#### Selection
Platforms and Integration in Statistical Research (Part 1/2)

Roger Peng
2013-10-15

In the technology world today, one of the common topics of interest is the so-called “war” between Apple and Google (or Android). This war is ostensibly over dominance of the mobile phone industry, where Apple sells the most popular phone but Google/Android (as an operating system) controls over half the market. (Android phones themselves are manufactured by a variety of companies and no one of those companies sells more phones than Apple.)

Apple vs. Google (vs. Microsoft)

Apple’s model is to own the entire (or most of the) development of the phone. They build the hardware, the software, and create the design. They also control the App Store for selling their own software and third party software, distribute the music from their iTunes store, and distribute the e-books through their iBookstore. They even have their own proprietary messaging platform. This “walled-garden” approach is a hallmark of Apple and its famously controlling founder Steve Jobs. Rather than “walled-garden”, I would call it more of an “integrative” approach, where Apple essentially has its fingers in all the relevant pies, controlling every aspect.

#### Aim of the exercise
Reproduce the article above on platforms and integration in statistical research in full, word for word, from its title through its final sentence.

#### Data shown
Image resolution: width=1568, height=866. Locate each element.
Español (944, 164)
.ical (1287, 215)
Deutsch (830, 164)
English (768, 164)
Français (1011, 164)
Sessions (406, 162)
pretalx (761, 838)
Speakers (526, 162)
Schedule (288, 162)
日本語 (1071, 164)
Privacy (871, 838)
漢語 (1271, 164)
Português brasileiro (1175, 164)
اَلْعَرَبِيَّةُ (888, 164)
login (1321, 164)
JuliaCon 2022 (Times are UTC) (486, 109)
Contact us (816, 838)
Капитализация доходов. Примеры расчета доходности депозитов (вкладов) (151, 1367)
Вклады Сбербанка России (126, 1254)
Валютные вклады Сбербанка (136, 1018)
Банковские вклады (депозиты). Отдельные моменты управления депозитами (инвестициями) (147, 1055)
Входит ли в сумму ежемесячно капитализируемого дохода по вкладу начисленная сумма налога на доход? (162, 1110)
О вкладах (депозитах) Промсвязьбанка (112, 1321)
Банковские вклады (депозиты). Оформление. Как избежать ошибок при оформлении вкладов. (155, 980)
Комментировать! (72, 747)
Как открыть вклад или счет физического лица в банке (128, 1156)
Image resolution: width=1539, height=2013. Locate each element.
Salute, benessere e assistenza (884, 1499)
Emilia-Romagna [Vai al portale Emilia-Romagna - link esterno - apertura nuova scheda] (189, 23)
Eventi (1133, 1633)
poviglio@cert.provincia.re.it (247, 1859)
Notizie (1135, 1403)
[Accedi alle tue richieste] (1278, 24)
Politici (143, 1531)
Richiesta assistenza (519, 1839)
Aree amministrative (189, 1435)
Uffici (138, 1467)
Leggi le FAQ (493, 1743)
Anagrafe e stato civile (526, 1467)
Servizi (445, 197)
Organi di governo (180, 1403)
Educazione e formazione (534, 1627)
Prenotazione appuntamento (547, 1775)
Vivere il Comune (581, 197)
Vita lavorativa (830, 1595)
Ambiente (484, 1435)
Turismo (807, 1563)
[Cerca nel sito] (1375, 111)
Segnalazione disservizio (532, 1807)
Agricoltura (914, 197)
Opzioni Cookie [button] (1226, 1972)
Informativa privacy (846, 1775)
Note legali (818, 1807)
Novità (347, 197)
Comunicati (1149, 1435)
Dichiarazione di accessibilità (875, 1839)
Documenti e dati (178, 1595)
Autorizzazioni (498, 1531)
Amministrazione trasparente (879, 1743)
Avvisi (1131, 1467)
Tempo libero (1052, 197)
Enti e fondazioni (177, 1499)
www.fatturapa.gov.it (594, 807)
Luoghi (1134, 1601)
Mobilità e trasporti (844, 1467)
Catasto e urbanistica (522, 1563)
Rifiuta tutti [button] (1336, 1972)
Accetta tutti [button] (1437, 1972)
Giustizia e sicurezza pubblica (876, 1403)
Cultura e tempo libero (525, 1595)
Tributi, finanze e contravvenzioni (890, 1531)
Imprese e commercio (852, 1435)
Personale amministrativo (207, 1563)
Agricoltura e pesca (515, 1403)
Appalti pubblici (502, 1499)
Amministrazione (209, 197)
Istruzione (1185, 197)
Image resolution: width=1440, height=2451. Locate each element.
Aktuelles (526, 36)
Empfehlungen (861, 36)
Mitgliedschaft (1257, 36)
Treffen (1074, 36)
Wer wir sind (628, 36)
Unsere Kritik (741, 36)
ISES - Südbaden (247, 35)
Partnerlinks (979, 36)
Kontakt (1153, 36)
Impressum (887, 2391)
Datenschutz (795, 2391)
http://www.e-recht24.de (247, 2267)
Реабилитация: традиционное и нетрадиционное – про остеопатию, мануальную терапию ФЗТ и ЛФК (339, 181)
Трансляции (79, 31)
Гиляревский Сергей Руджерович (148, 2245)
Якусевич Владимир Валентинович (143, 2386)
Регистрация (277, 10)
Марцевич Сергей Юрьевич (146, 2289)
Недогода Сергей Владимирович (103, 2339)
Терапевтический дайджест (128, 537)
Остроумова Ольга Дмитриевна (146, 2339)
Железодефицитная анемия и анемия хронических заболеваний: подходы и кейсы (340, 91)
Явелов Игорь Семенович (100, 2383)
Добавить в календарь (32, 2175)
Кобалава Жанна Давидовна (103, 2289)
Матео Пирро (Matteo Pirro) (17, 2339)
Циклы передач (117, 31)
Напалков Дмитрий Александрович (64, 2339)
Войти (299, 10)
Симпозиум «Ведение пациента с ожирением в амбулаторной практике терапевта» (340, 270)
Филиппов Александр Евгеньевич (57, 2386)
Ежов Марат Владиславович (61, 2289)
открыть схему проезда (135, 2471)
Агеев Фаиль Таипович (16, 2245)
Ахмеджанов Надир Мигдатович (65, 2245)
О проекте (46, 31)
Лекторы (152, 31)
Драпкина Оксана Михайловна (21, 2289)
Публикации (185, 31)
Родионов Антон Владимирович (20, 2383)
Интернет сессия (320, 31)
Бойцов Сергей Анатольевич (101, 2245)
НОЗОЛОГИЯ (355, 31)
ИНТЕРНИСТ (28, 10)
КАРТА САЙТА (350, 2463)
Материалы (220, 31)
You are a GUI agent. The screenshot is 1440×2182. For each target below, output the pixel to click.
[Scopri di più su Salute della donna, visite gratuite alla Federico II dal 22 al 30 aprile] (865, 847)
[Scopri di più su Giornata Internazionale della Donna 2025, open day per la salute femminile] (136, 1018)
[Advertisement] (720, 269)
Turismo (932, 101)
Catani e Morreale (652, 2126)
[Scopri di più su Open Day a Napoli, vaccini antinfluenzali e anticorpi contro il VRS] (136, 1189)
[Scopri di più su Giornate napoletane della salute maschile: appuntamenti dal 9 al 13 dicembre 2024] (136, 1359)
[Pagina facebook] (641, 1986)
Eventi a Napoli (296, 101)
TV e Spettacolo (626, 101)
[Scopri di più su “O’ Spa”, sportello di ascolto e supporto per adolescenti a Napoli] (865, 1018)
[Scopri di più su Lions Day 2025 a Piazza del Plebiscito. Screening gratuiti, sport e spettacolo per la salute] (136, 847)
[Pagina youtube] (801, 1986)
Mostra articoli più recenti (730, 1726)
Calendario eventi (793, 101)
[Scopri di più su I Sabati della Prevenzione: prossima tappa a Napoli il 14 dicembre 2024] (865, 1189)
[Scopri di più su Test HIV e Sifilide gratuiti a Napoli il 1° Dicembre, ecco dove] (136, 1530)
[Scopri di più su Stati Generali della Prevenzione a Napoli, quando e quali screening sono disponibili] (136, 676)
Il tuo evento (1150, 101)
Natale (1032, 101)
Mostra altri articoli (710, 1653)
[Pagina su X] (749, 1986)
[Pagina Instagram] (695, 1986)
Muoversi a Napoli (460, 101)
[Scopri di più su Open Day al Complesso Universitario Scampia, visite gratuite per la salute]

#### Complete response
Platforms and Integration in Statistical Research (Part 1/2)

Roger Peng
2013-10-15

In the technology world today, one of the common topics of interest is the so-called “war” between Apple and Google (or Android). This war is ostensibly over dominance of the mobile phone industry, where Apple sells the most popular phone but Google/Android (as an operating system) controls over half the market. (Android phones themselves are manufactured by a variety of companies and no one of those companies sells more phones than Apple.)

Apple vs. Google (vs. Microsoft)

Apple’s model is to own the entire (or most of the) development of the phone. They build the hardware, the software, and create the design. They also control the App Store for selling their own software and third party software, distribute the music from their iTunes store, and distribute the e-books through their iBookstore. They even have their own proprietary messaging platform. This “walled-garden” approach is a hallmark of Apple and its famously controlling founder Steve Jobs. Rather than “walled-garden”, I would call it more of an “integrative” approach, where Apple essentially has its fingers in all the relevant pies, controlling every aspect.